J'ai déjà traité ce sujet assez longuement dans mon Dictionnaire raisonné d'Equitation; mais comme je développe ici un exposé complet de ma méthode, je crois nécessaire d'y revenir en quelques mots.

Je suis encore à me demander comment on a pu attribuer si longtemps à la seule différence de conformation des barres ces dispositions contraires des chevaux qui les rendent si légers ou si lourds à la main. Comment a-t-on pu croire que, suivant qu'un cheval a une ou deux lignes de chair de plus ou de moins entre le mors et l'os de la mâchoire inférieure, il cède à la plus légère impulsion de la main, ou s'emporte, malgré les efforts des deux bras les plus vigoureux? C'est cependant en s'appuyant sur cette inconcevable erreur qu'on s'est mis à forger des mors de formes bizarres et si variées, vrais instruments de supplice, dont l'effet ne pouvait qu'augmenter les inconvénients auxquels on cherchait à remédier.

Si on avait voulu remonter un peu à la source des résistances, on aurait reconnu bientôt que la roideur de la mâchoire ne provient pas de la différence de conformation des barres, mais bien du mauvais équilibre du cheval.
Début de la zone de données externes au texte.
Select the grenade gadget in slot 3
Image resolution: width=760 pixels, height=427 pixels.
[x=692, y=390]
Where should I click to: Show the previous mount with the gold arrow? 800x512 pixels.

C'est donc en vain que nous nous suspendrons aux rênes et que nous placerons dans la bouche du cheval un instrument plus ou moins meurtrier; il restera insensible à nos efforts tant que nous ne lui aurons pas donné cette légèreté qui peut seule le mettre à même de céder.
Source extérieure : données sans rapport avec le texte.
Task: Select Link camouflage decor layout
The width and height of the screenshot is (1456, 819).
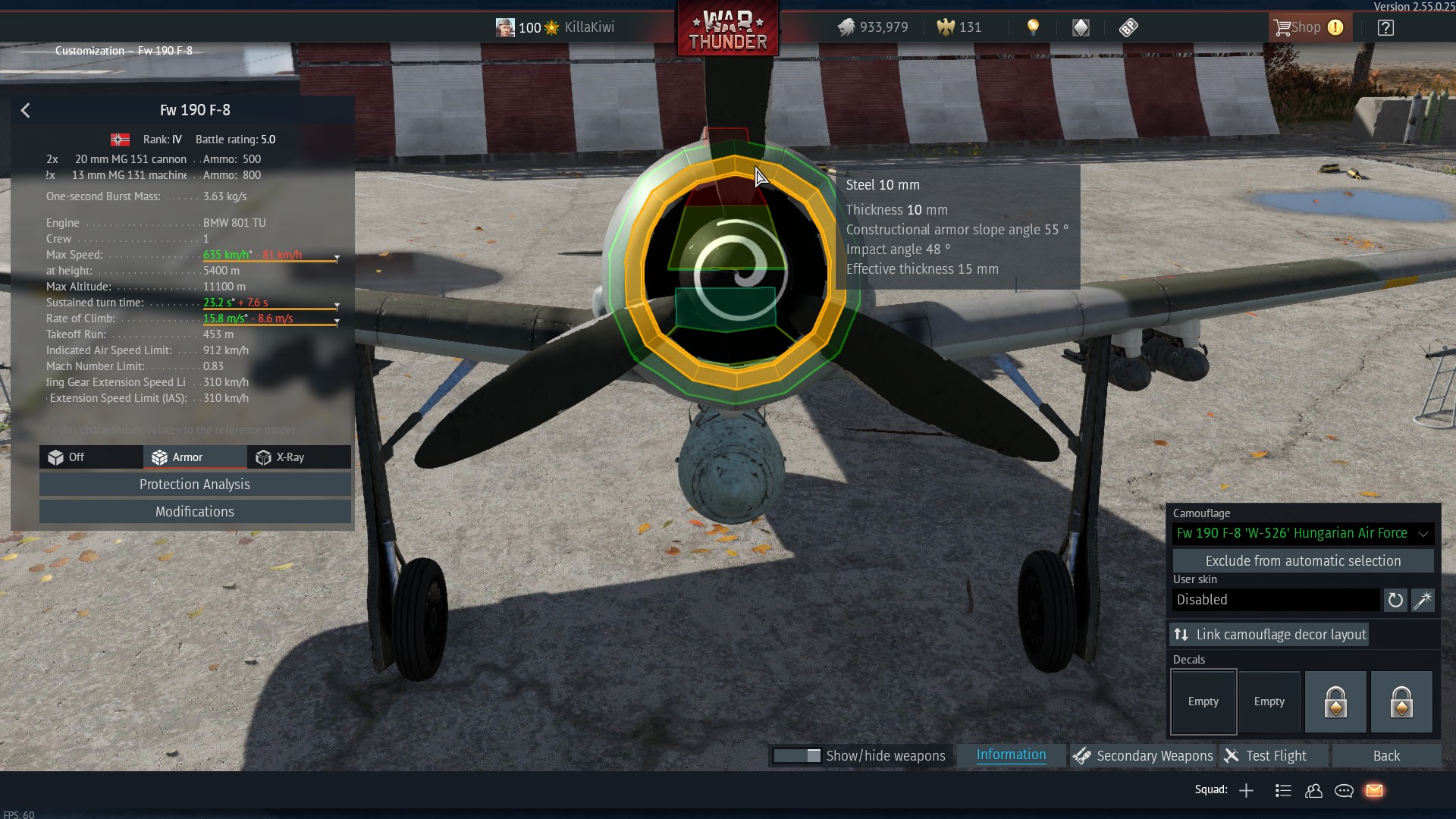Action: point(1269,635)
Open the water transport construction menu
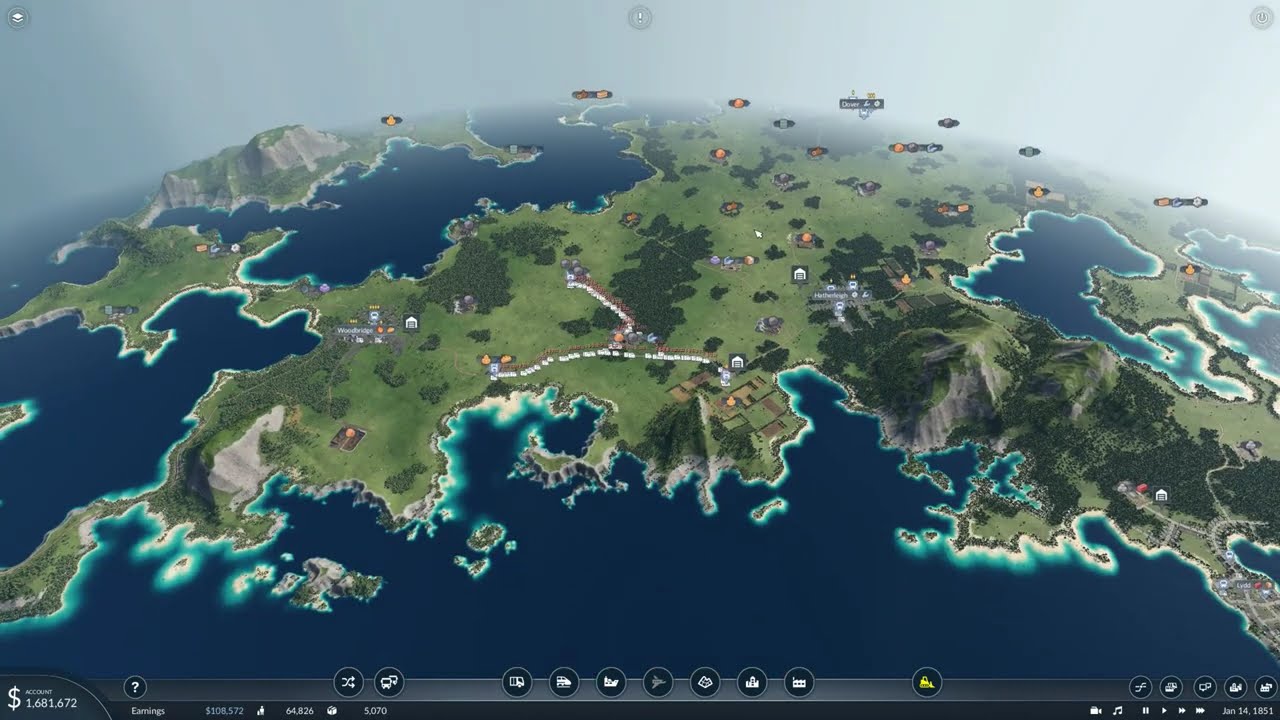The height and width of the screenshot is (720, 1280). point(610,683)
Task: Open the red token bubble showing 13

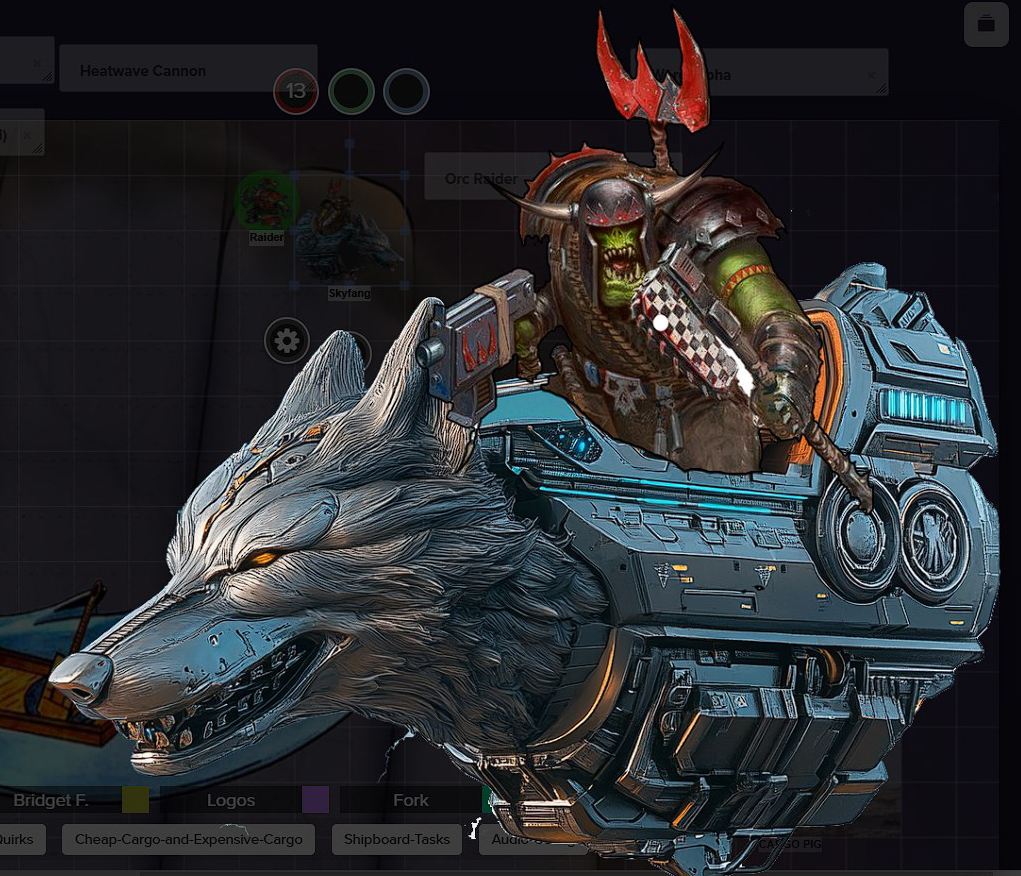Action: pyautogui.click(x=296, y=91)
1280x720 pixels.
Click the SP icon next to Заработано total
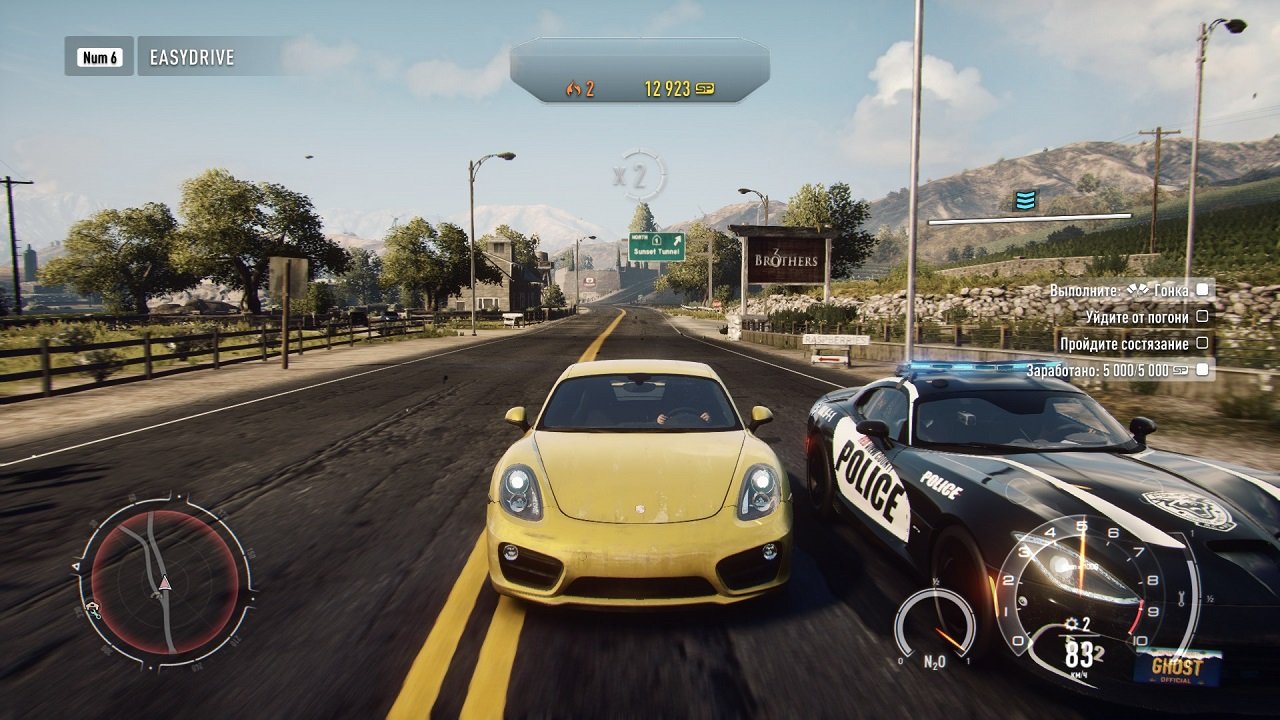point(1182,369)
Je pose donc en principe qu'il n'existe point de différence de sensibilité dans la bouche des chevaux; que tous présentent la même légèreté dans la position du ramener, et les mêmes résistances à mesure qu'ils s'éloignent de cette position importante. Il est des chevaux lourds à la main; mais cette résistance provient de la longueur ou de la faiblesse des reins, de la croupe étroite, des hanches courtes, des cuisses grêles, des jarrets droits, ou enfin (point important) d'une croupe trop haute ou trop basse par rapport au garrot; telles sont les véritables causes des résistances; le serrement de la mâchoire, la contraction de l'encolure, ne sont que les effets.
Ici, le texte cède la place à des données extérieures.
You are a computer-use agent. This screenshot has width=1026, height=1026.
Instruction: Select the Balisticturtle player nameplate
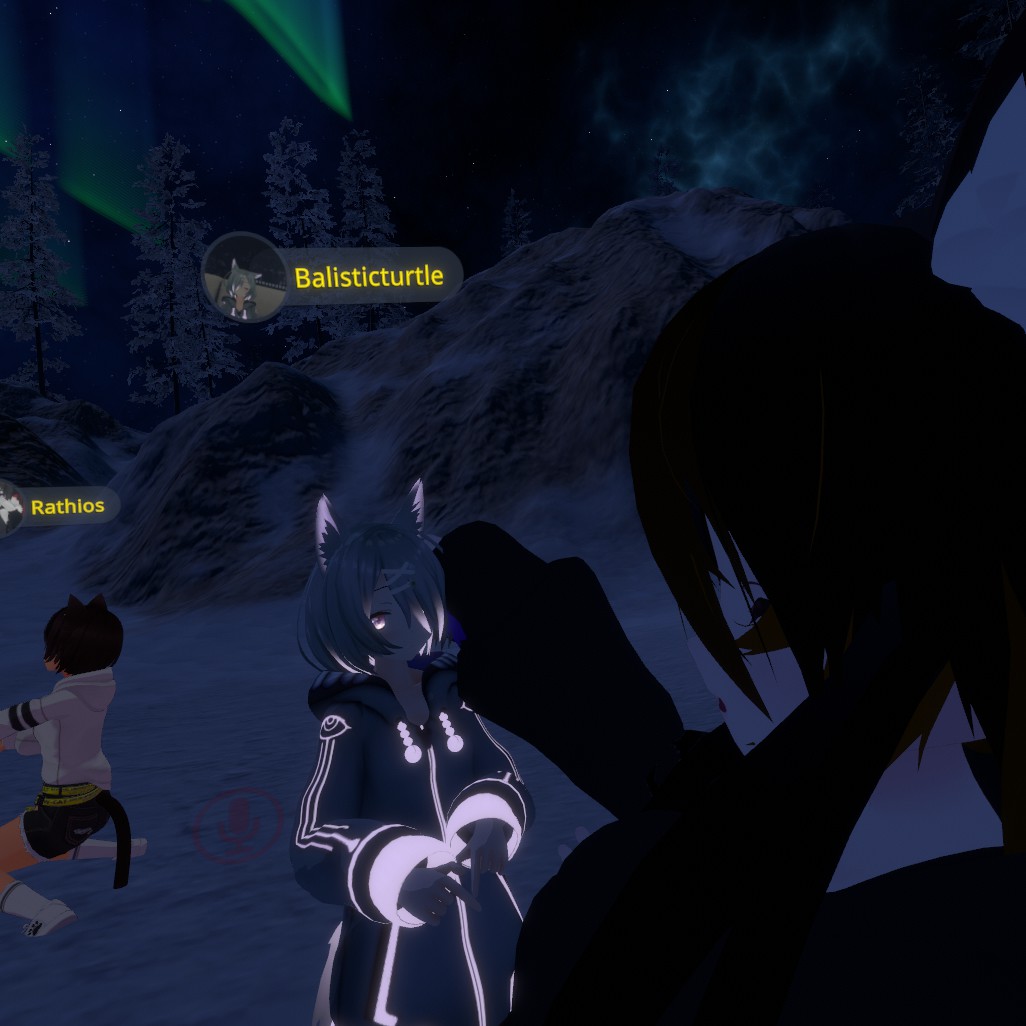tap(367, 277)
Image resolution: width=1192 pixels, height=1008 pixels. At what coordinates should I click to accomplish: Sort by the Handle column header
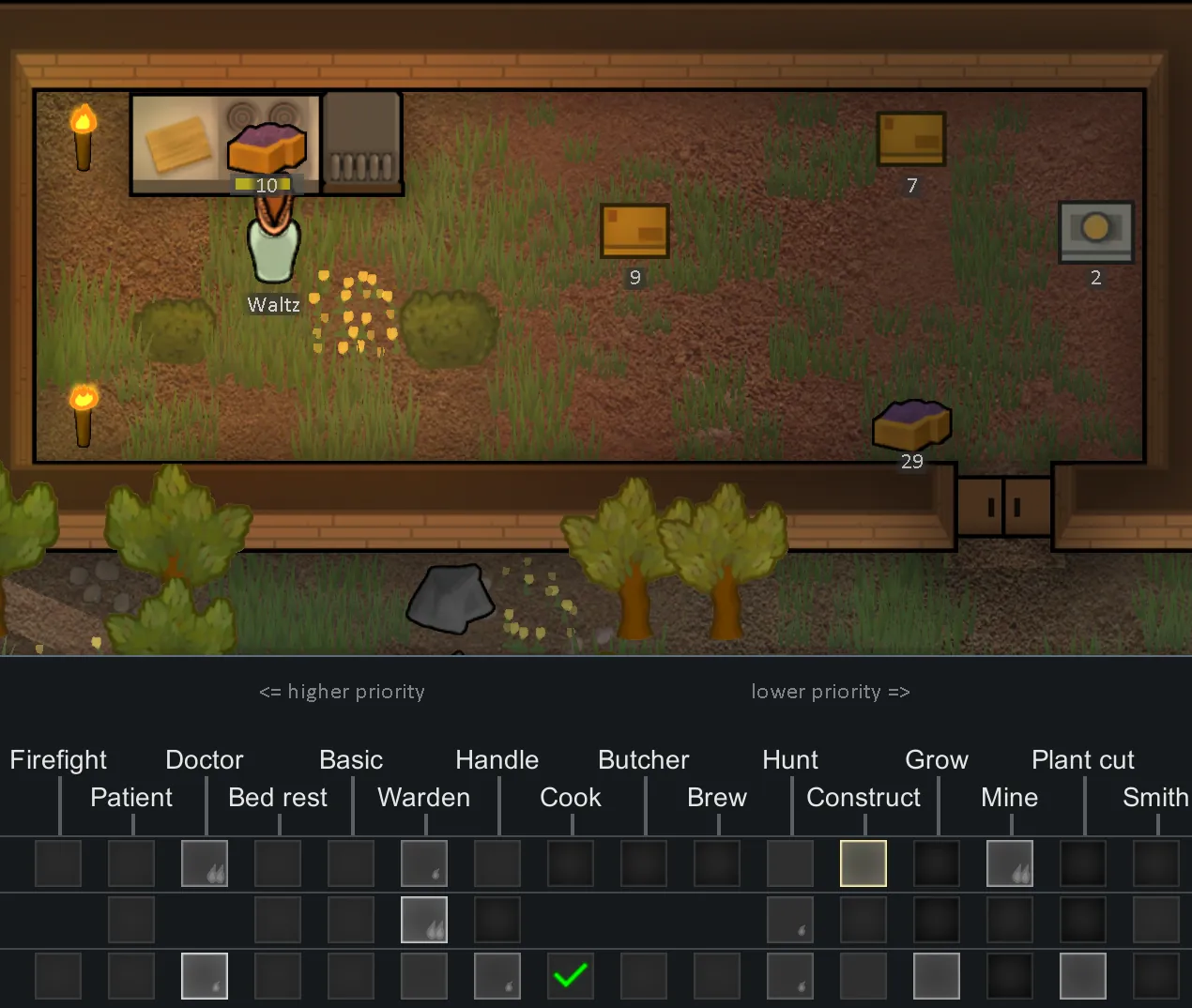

Je n'admets, par conséquent, qu'une seule espèce de mors, et voici la forme et les dimensions que je lui donne pour le rendre aussi simple que doux:

Branche droite de la longueur de 16 centimètres, à partir de l'œil du mors jusqu'à l'extrémité des branches; circonférence du canon, 6 centimètres; la liberté de la langue, 4 centimètres à peu près de largeur dans sa partie inférieure, et 2 centimètres dans la partie inférieure. Il est bien entendu que la largeur seule devra varier suivant la bouche du cheval.

J'affirme qu'un pareil mors suffira pour soumettre à l'obéissance la plus passive tous les chevaux qu'on y aura préparés par l'assouplissement; et je n'ai pas besoin d'ajouter que, puisque je nie l'utilité des mors durs, je repousse, par la même raison, tous les moyens en dehors des ressources du cavalier, tels que martingales, piliers, etc.[6]

VII
ASSOUPLISSEMENT DE LA MACHOIRE
ET DE L'ENCOLURE.

Les flexions de la mâchoire, ainsi que les deux flexions de l'encolure qui vont suivre, s'exécutent en place, le cavalier restant à pied. Le cheval sera amené sur le terrain, sellé et bridé, les rênes passées sur l'encolure. Le cavalier vérifiera d'abord si le mors est bien placé et si la gourmette est attachée de manière qu'il puisse introduire facilement son doigt entre les mailles et la barbe. Puis, regardant l'animal avec bienveillance, il viendra se placer en avant de son encolure, près de la tête, le corps droit et ferme, les pieds un peu écartés pour assurer sa base et être prêt à lutter avec avantage contre toutes les résistances.